Hadir dalam rapat koordinasi tersebut, perwakilan dari RCTI, TPI, Global TV, ANTV, TV One, Metro TV, Indosiar dan SCTV. Sedangkan rapat dipimpin langsung oleh Koordinator bidang perizinan KPI Pusat, Azimah Subagijo yang didampingi komisioner bidang perizinan lainnya, Amiruddin dan Danang Sangga Buwana.
Dari pertemuan tersebut, lembaga penyiaran menyampaikan laporan pelaksanaan konten lokal yang telah mereka lakukan. Kendala yang ditemui lembaga penyiaran, diakui oleh perwakilan RCTI, adalah masalah infrastruktur, peralatan teknis serta sumber daya manusia dari daerah setempat seperti yang diwajibkan P3 & SPS. Selain itu, menurut perwakilan dari SCTV, lembaga penyiaran butuh guidance dari KPI tentang siaran konten lokal serta evaluasi atas pelaksanaan selama ini.
Sementara itu menurut Azimah Subagijo, KPI sendiri berkewajiban mengingatkan lembaga penyiaran yang bersiaran jaringan untuk melakukan upaya pemenuhan konten lokal sebanyak 10% secara optimal. “Urgensi konten lokal hakikatnya adalah desentralisasi penyiaran”, ujar Azimah. Dengan adanya kewajiban konten lokal ini, akan mendorong lembaga penyiaran untuk bekerjasama dengan industri terkait di tingkat lokal dan juga SDM setempat. “Tentunya akan menjadi sarana lapangan pekerjaan bagi masyarakat lokal”, tambah Azimah.

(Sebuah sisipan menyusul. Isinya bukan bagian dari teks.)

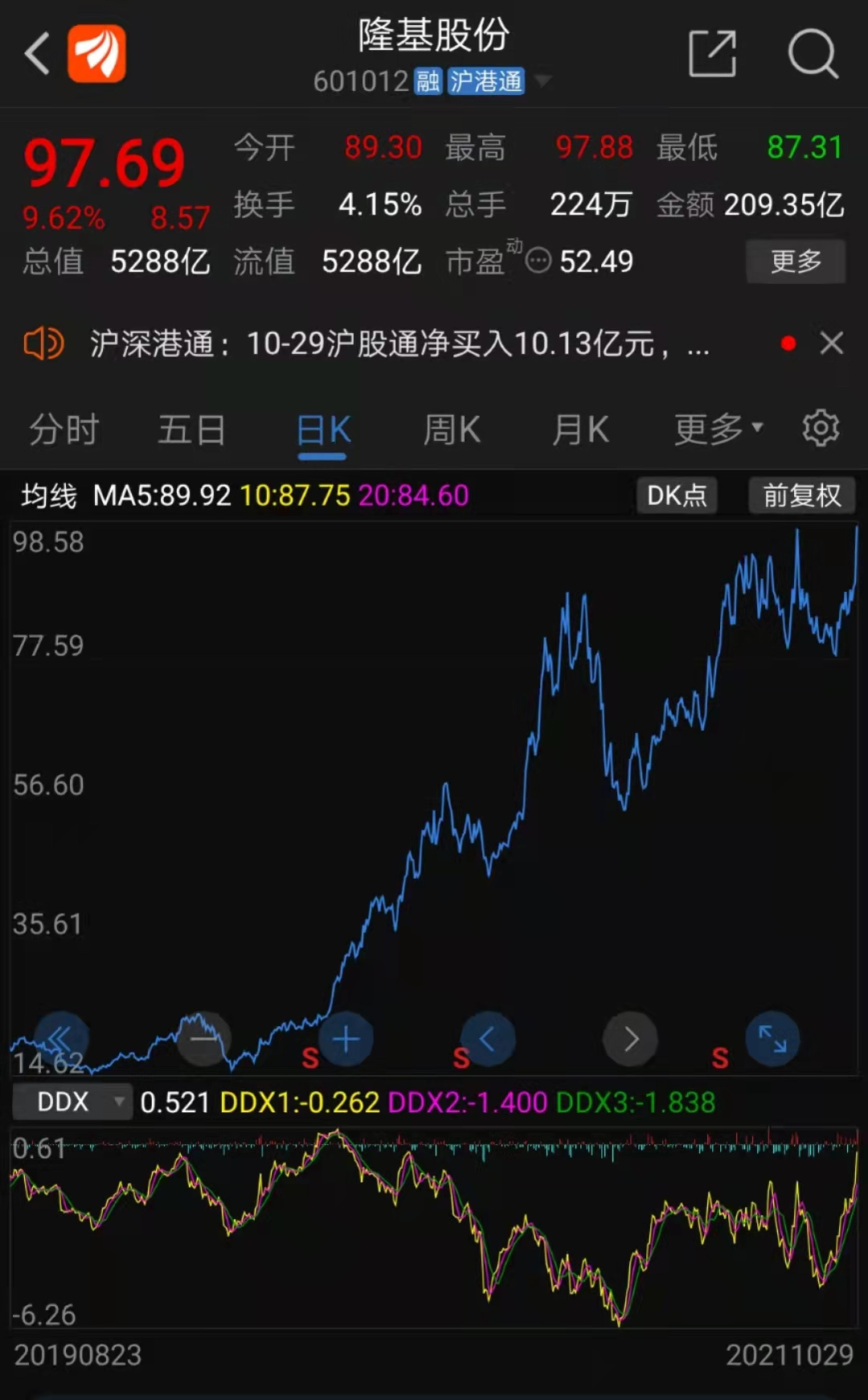Open the stock switcher arrow beside 沪港通
Viewport: 868px width, 1400px height.
(543, 80)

Dirinya menilai, konten lokal juga dapat mendekatkan lembaga penyiaran dengan masyarakat lokal, sehingga masyarat menjadi lebih memiliki atau merasakan manfaat keberadaannya di tengah mereka. Sehingga kebutuhan masyarakat akan informasi, hiburan dan kontrol sosial terkait dengan isu-isu yang dekat dengan mereka, dapat terpenuhi. “Jika pada saat nanti ada serbuan konten-konten siaran asing ke negara kita, masyarakat dapat lebih memilih konten lokal yang sudah mereka gemari, ketimbang konten asing”, ujar Azimah.
Selama ini, pelaksanaan sistem siaran jaringan sebenarnya sudah dilakukan lembaga penyiaran, namun sayangnya baru secara administratif. Sementara dalam konteks infrastruktur dan penyediaan konten lokal sebanyak 10% masih belum sepenuhnya terealisasi. Azaimah mengingatkan, bahwa dalam setiap proses perizinan, anggota jaringan dari lembaga penyiaran berjaringan diwajibkan untuk memenuhi syarat aspek administratif, program siaran dan aspek teknis penyelenggaraan penyiaran. “Sehingga seharusnya masalah infrastruktur teknis untuk pelaksanaan konten lokal, sudah selesai pada proses perizinan”, tegasnya.
Lembaga penyiaran sendiri mengakui bahwa pemenuhan konten lokal adalah sebuah keniscayaan. Sementara bagi KPI sendiri, menurut Azimah, konten lokal juga merupakan wujud ketahanan bangsa guna menguatkan masyarakat, bangsa dan industri penyiaran itu sendiri dari serbuan muatan-muatan asing yang belum tentu compatible dengan kepribadian Indonesia.